Where offences occur on separate occasions and involve separate transactions, cumulative sentences will generally be called for unless the totality principle requires another approach

Criminal

In instant case, the Appellant was sentenced in the Fremantle Magistrates Court to a total effective sentence of 4 years' imprisonment in respect of 46 offences. The nature of those offences and the individual sentences imposed are set out in the table which is annexed to these reasons. By an appeal notice filed on 22 August 2017, the Appellant sought leave to appeal against his sentence. The appeal notice was filed four days late. The appellant was unable to obtain legal aid and represented himself in the appeal. In the circumstances the delay was not great and an extension of time was granted.

There was a single ground of appeal, which in essence is that the total effective sentence of 4 years infringed the totality principle. The appellant relied on both limbs of the totality principle, that is he said that the total sentence was disproportionate to his offending and was also crushing.

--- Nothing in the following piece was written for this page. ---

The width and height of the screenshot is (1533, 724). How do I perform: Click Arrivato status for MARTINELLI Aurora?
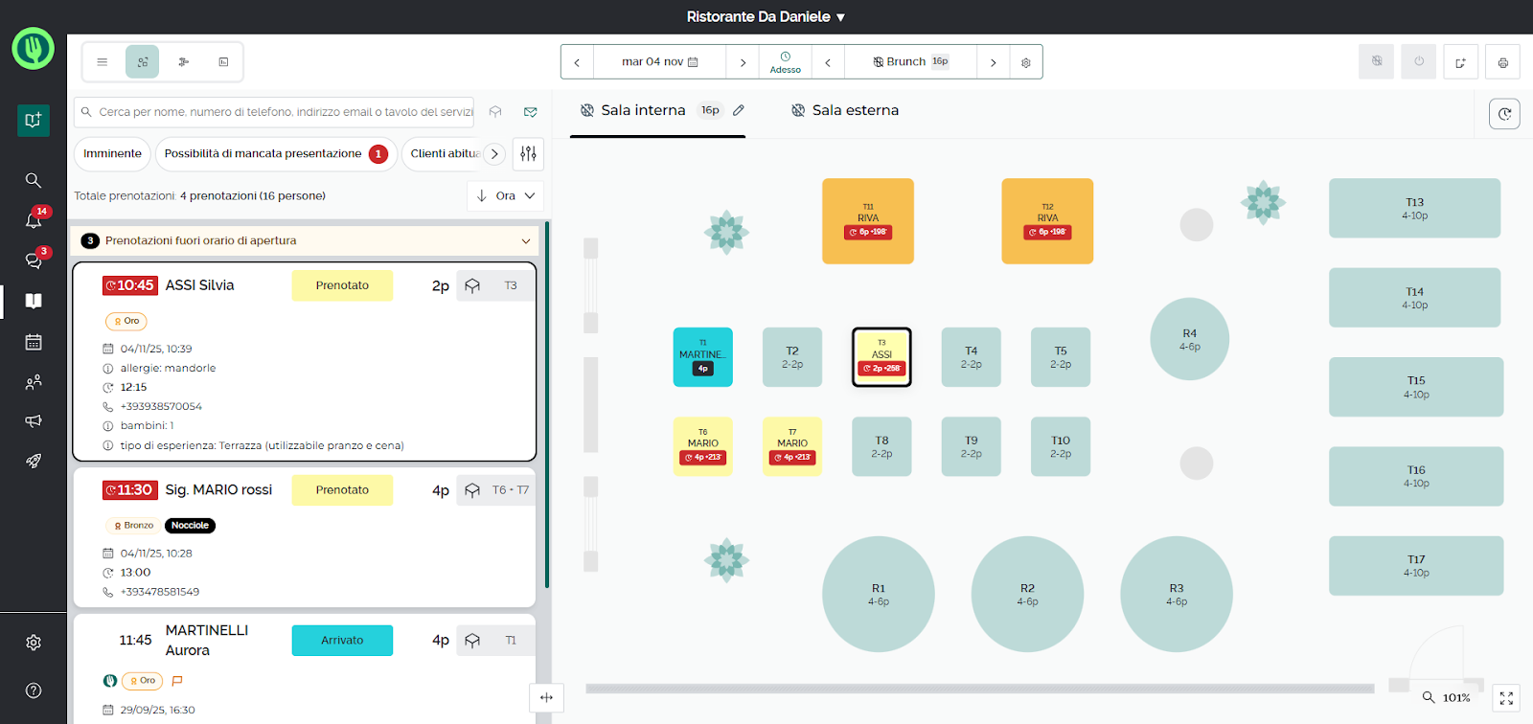tap(342, 641)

An appeal against sentence depends on finding error, either express or implied. If an implied error is alleged, the question is not what sentence the appeal court would impose if it were the primary court, but whether the discretion of the primary court miscarried. The practical effect of the totality principle is ordinarily to arrive at an aggregate sentence that is less than that to be arrived at by simply adding up all the terms appropriate for the individual offences. Where the principle of totality is an issue, it is of relatively little importance how the aggregate is made up. Where offences occur on separate occasions and involve separate transactions, cumulative sentences will generally be called for unless the totality principle requires another approach. Where the aggregate sentence is appropriate and does no more than reflect the crimes committed, the totality principle will not be breached.

The Appellant's offending was clearly serious. It included 10 burglaries and five aggravated burglaries on business premises, three offences of stealing motor vehicles and two offences of stealing motor vehicles and driving recklessly to escape police pursuit. The magistrate was undoubtedly correct in characterising the offending as a spree that involved systematic and planned conduct engaged in for significant reward.

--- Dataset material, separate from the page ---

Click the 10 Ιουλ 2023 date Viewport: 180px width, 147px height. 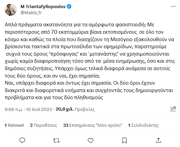tap(39, 109)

The Appellant was given an appropriate discount to reflect those pleas. He was a mature man at the time of the offending who made a deliberate decision to engage in the offences and persisted in them over a six-week period. The most weighty factors in this case were personal and general deterrence. Factors personal to the appellant, such as the impact on his family, could not be given great weight. The sentencing magistrate properly took into account the need to arrive at a just and appropriate aggregate sentence. She was clearly conscious of the objective seriousness of the offending conduct. The total effective sentence is an appropriate reflection of the total criminality and is not one that can be said to be outside the sound range of discretionary judgment.

As to whether the sentence was crushing, a crushing sentence is one that deprives a person being sentenced of any reasonable expectation of a useful life after release. The Appellant was 30 years old at the time of the offending. He will still be a relatively young man, when he becomes eligible for parole. Without under-estimating the effect that, imprisonment will have upon him, it could not be said that at the time he becomes eligible for parole he could not have any reasonable expectation of a useful life. The sentence cannot properly be described as one that is crushing in the proper sense. Leave to appeal was refused. Unless leave is granted in respect of a ground of appeal, the appeal is taken to have been dismissed.